I felt a great sorrow that I cannot explain. It seemed that what I knew was unchanged but my heart was being changed. Some things seemed clearer but others just hurt. Then I had this distinctive dream that seemed more like a vision:
I was on a long and complex journey but I got home. Home looked like a church but was divided down the middle left and right. I was on the left and the plumbing was fine but on the right side both the roof and in-ground plumbing was blocked and I saw precious water just spilling out all over the place. I had to go around the other side, or send others, to unblock it.
Then it changed, and my best friend who I grew up with appeared. He put a single gold chain around the necks of a group of people from my side and the other side. This chain also had a cross hung on it, just like the gold necklace I wear has a small cross. (It’s there to remind me who I belong to.) The two groups struggled to go their separate ways, but the chain would not break. As we struggled a great waterfall was behind us.
God does not want to see us divided. Classic or Day-8 view, we both belong to Him. My best friend, who put the chain on us, was of course Jesus. The rain pouring down and the waterfall was the grace of God. The chain won’t break and He won’t let us go.

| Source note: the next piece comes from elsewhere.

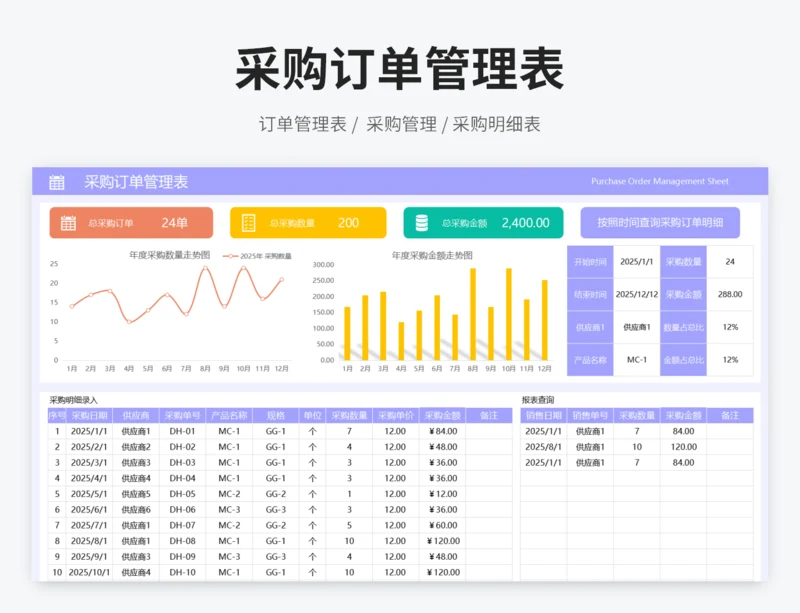Click the document icon on the 总采购数量 card
Image resolution: width=800 pixels, height=613 pixels.
249,223
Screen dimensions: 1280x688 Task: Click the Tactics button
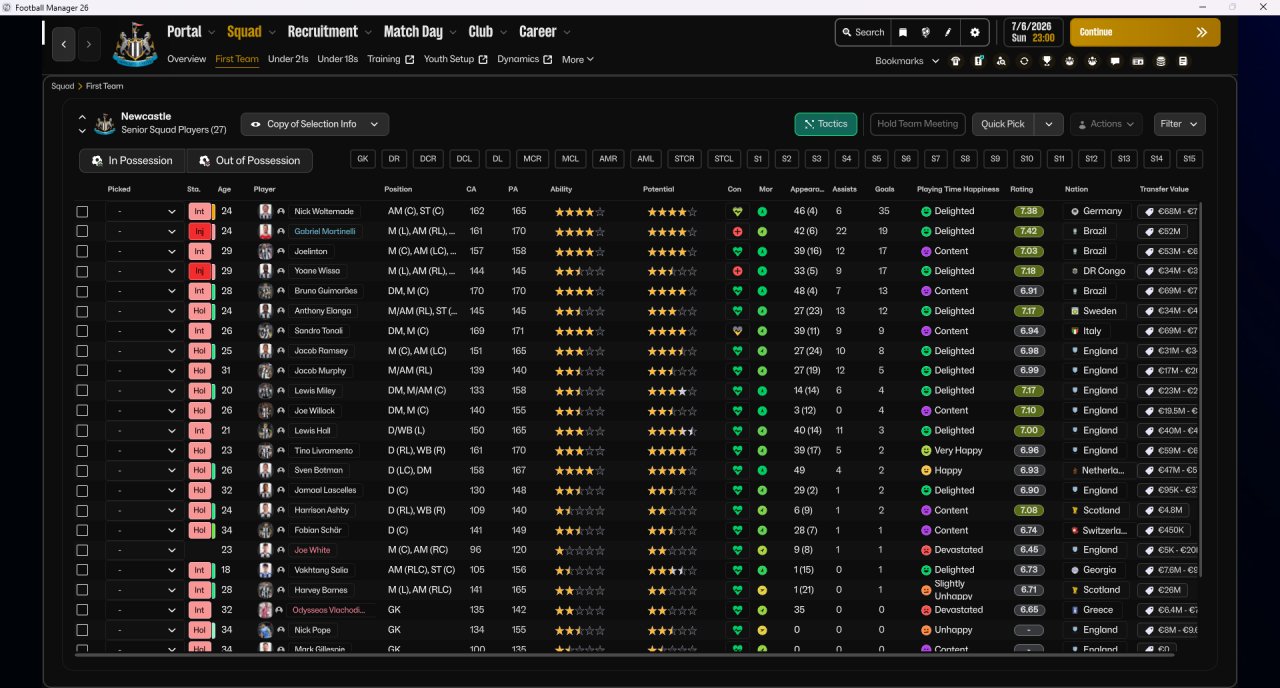pos(825,124)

I would rather not bear my heart like this, let alone to do it on a web-site and expose myself to the world! It seems that many who work at the Creation end of the Bible are into definitions of words and exegesis and the prophetic is excluded. I agree that the prophetic cannot be allowed to change the Word of God but it can change the heart of the hearer and reader to see God more than the words.
I imagined this scenario as I get to heaven and God clears up some details:
You were wrong about those creation days. I really did do each step in one 24 hour day. In fact I had to slow down and pace Myself to fill out the day and so lay down a working week by example and not by law. But you were right to reveal that I have been there every day for my children over the last 6,000 years. For them, like any father, I am always there and at work just as Jesus declared (John 5:16-17).
You were wrong about the time scales in the Garden. I created Adam not just fully mature, but with a language and perceptual framework. You cannot imagine how far you have fallen from his created state. It was just a small task for Adam to name all the animals. And I did not hesitate to provide for him all that he needed as a suitable partner. But you were right to reveal my heart in setting up a place and time scale for all men to get to know me and come into relationship with me.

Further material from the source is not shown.